At last, they emerged into the city, into the chaotic heart of Vintervok. Explosions tore the streets to pieces, debris clattered down upon the roads from rooftops shattered by cannon fire. Terrified citizens ran screaming through the streets, only as many belongings as they could easily carry haphazardly bundled onto their backs—arms full of children, books, sacks of food. There had been no time to prepare; the invasion had risen suddenly like a monster from beneath the earth, and now there was nowhere to run.

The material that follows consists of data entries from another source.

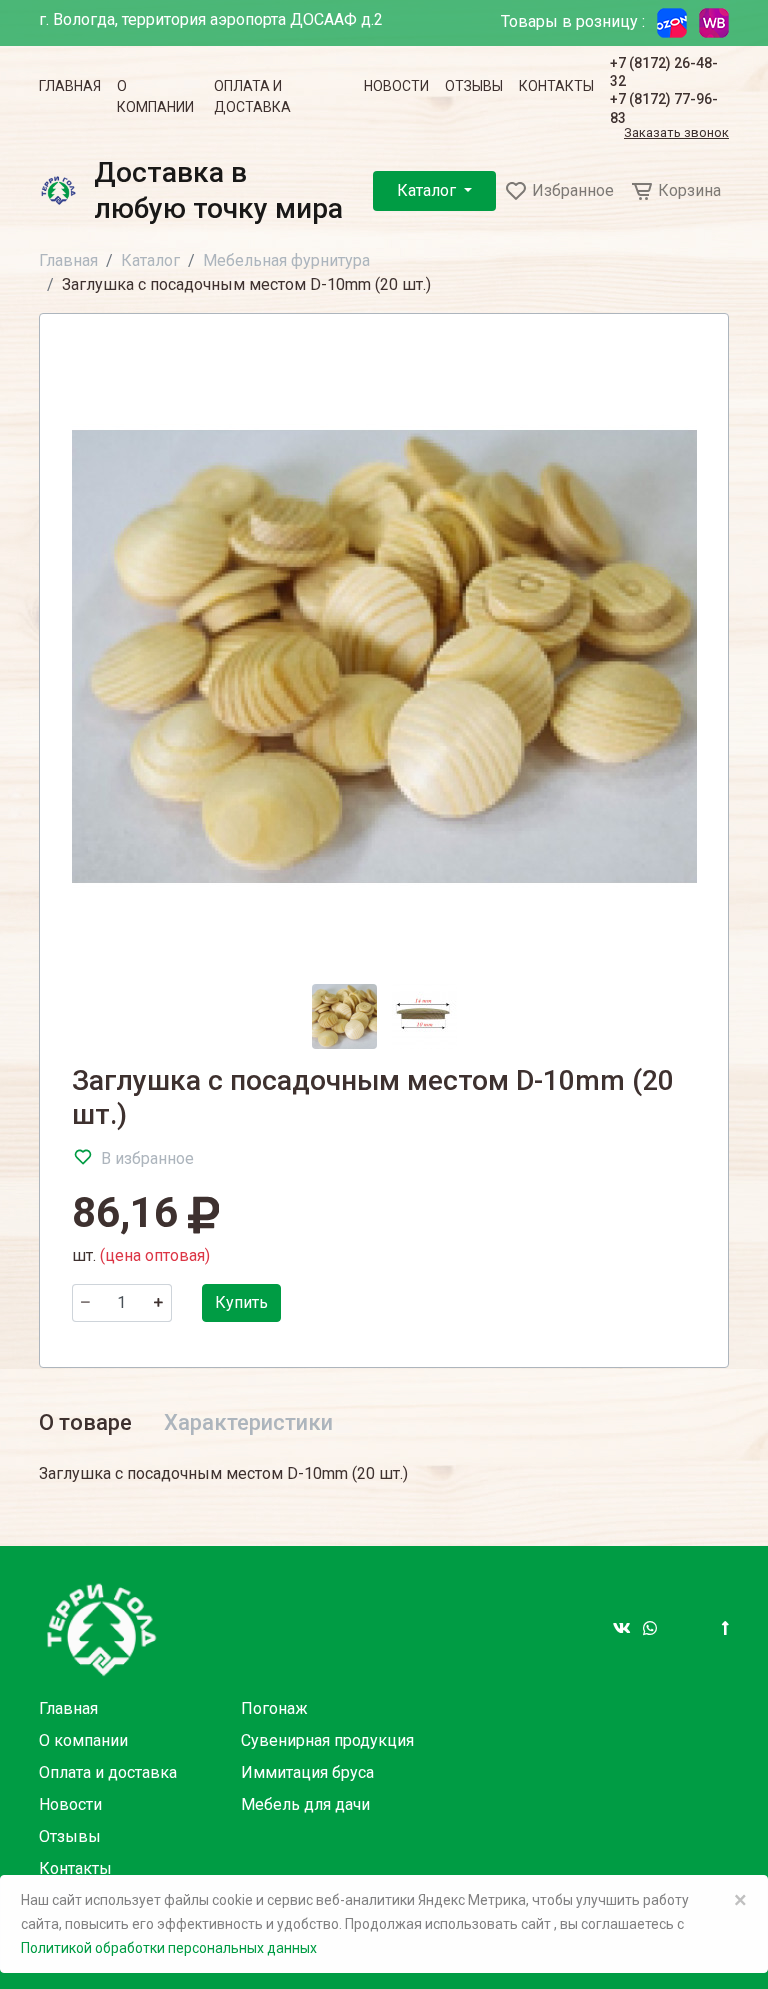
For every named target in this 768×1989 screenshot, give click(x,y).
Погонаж (274, 1708)
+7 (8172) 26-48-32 (664, 72)
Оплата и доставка (252, 96)
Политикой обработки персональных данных (169, 1948)
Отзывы (474, 86)
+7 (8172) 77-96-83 (664, 108)
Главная (70, 86)
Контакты (556, 86)
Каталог (428, 190)
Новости (396, 86)
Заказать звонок (676, 133)
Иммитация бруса (307, 1772)
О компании (155, 96)
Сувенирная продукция (327, 1740)
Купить (241, 1302)
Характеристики (248, 1422)
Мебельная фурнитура (286, 260)
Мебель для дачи (305, 1804)
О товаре (85, 1422)
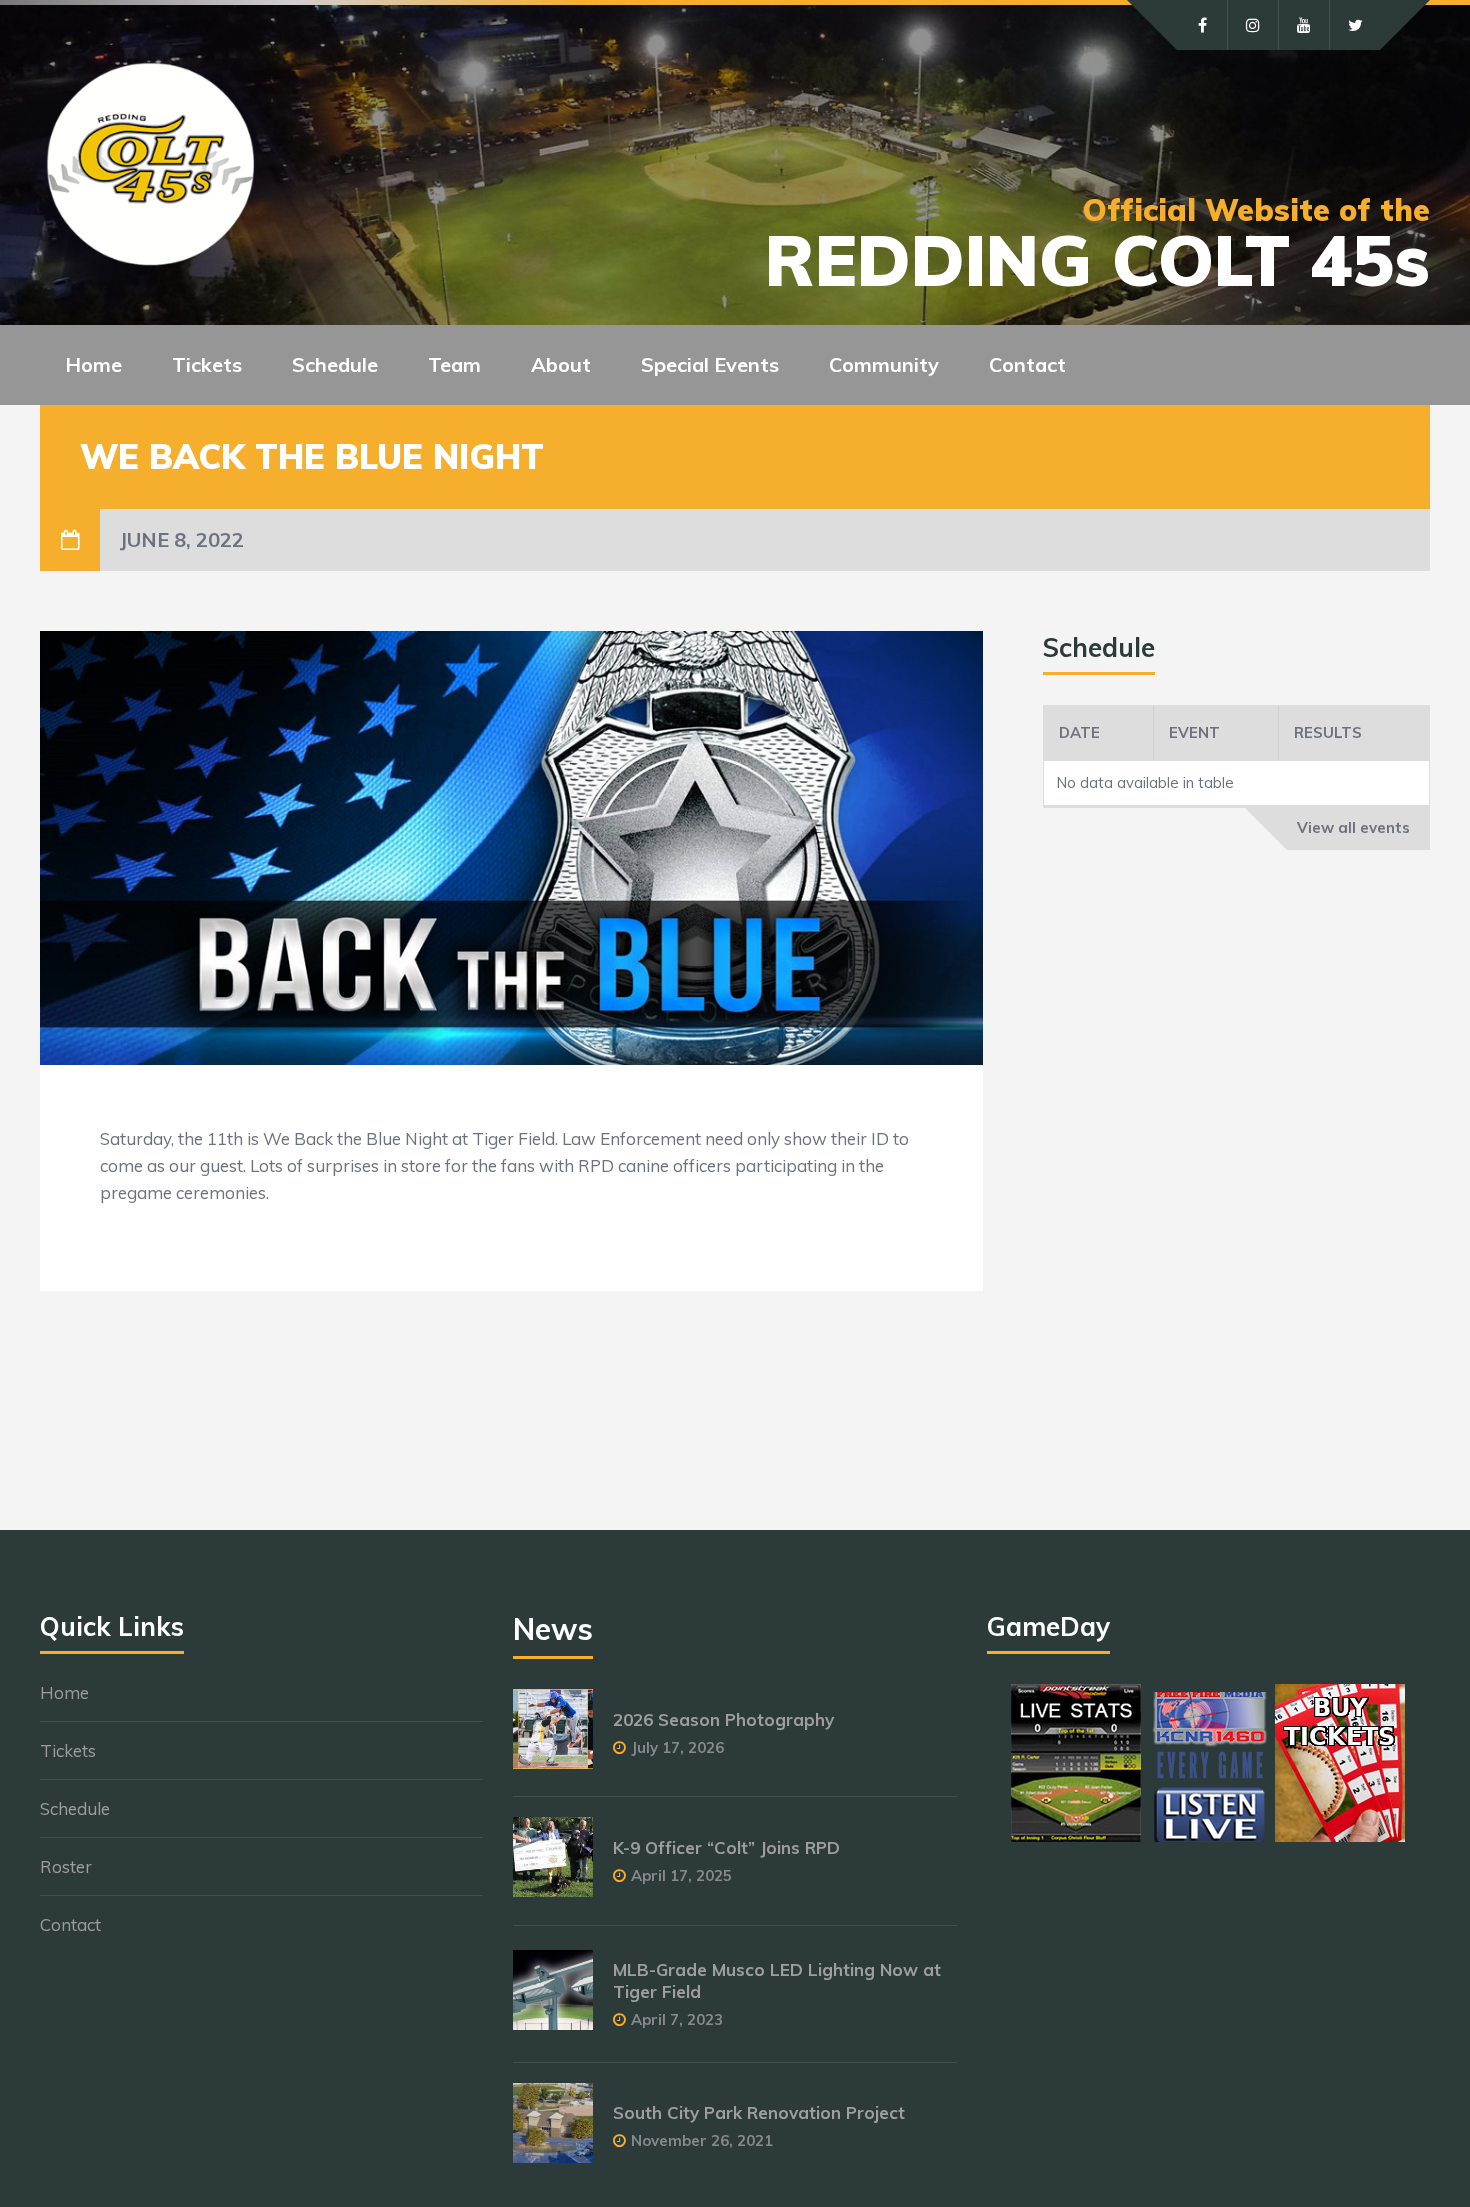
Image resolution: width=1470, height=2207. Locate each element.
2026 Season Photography (723, 1719)
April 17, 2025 (681, 1875)
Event (1194, 732)
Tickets (68, 1750)
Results (1328, 732)
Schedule (75, 1808)
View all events (1353, 827)
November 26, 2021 (702, 2140)
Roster (66, 1866)
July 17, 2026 (677, 1747)
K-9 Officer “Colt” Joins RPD (726, 1847)
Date (1079, 732)
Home (93, 364)
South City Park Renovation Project (759, 2112)
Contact (1027, 364)
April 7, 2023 (677, 2019)
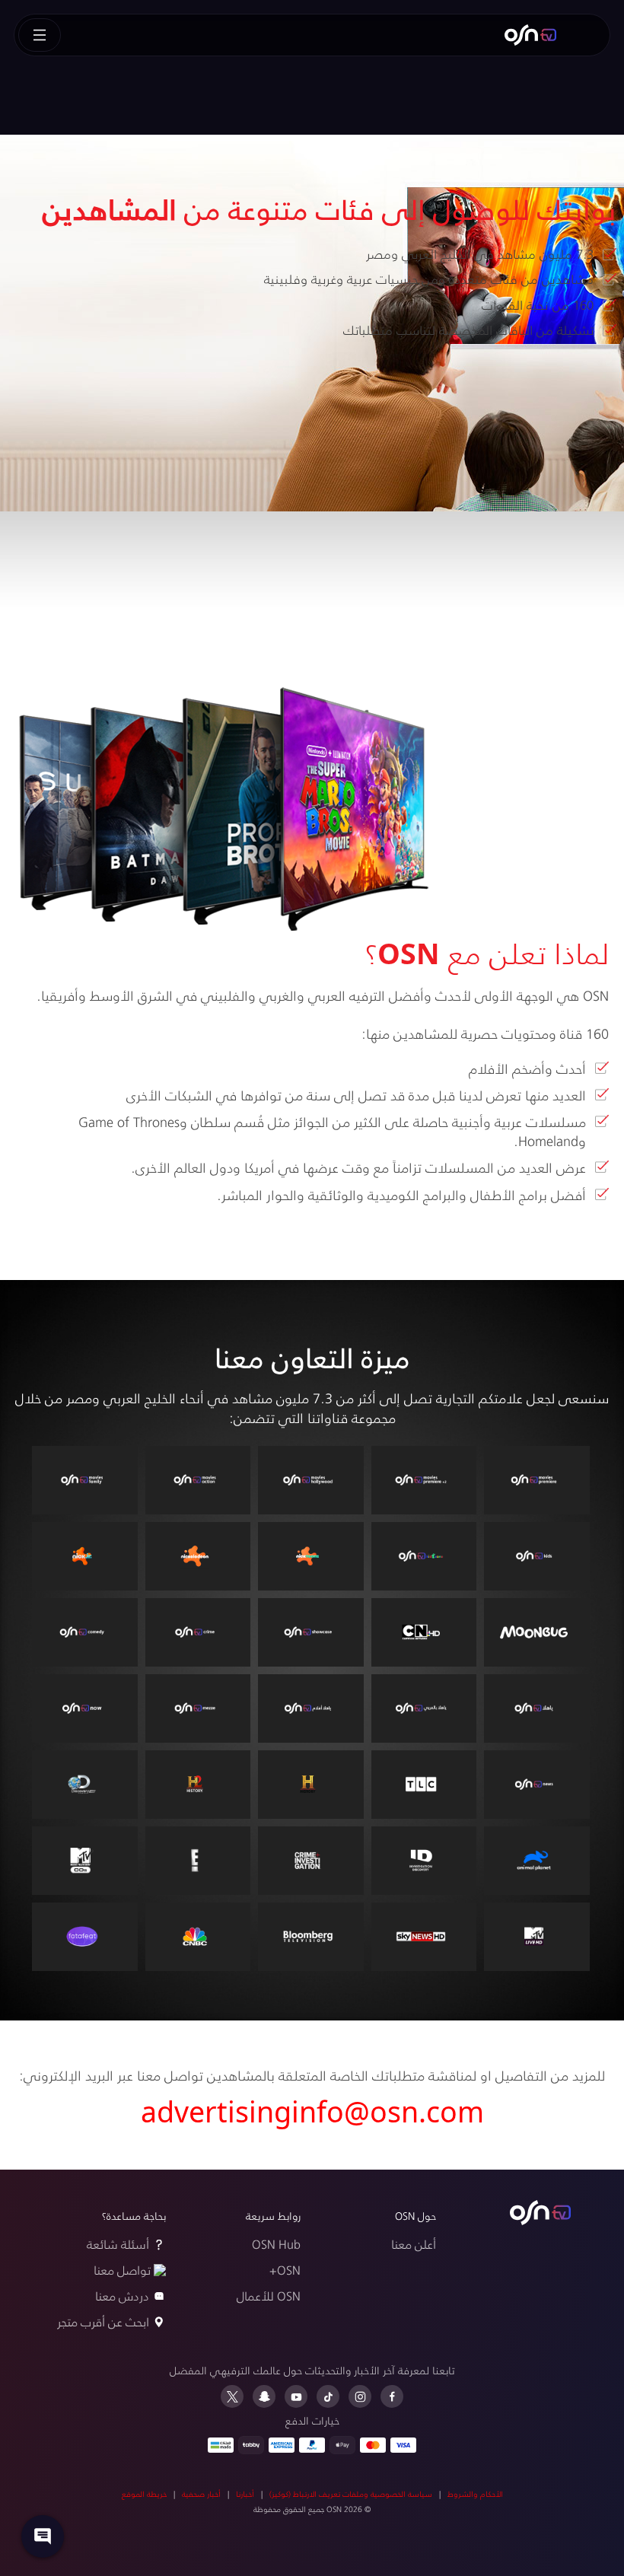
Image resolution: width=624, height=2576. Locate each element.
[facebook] (391, 2396)
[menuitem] (530, 35)
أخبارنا (245, 2493)
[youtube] (296, 2396)
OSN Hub (276, 2244)
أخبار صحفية (201, 2493)
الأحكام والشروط (475, 2493)
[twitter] (232, 2396)
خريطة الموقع (144, 2493)
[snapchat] (264, 2396)
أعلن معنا (413, 2244)
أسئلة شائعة (118, 2244)
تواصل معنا (122, 2269)
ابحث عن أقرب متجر (103, 2321)
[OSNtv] (540, 2213)
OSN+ (285, 2269)
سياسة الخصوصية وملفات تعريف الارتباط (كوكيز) (350, 2493)
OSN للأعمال (269, 2295)
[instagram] (360, 2396)
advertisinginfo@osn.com (312, 2111)
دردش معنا (122, 2295)
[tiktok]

The black lily was sinking slowly into Eliana’s veins, overpowering her sight, her balance. She let herself fall into the support of Harkan’s gait and stumbled alongside him like an animal being led by its master.
Beneath the waves of the drug sloshing through her mind, her rage coiled, waiting.
• • •
They boarded a ship—the Streganna, Harkan murmured against her ear. As they were shuffled into one of the ship’s dark holds, along with so many other wailing, sobbing passengers that even in her current state, Eliana felt her skin begin to crawl, Harkan told her what he had done.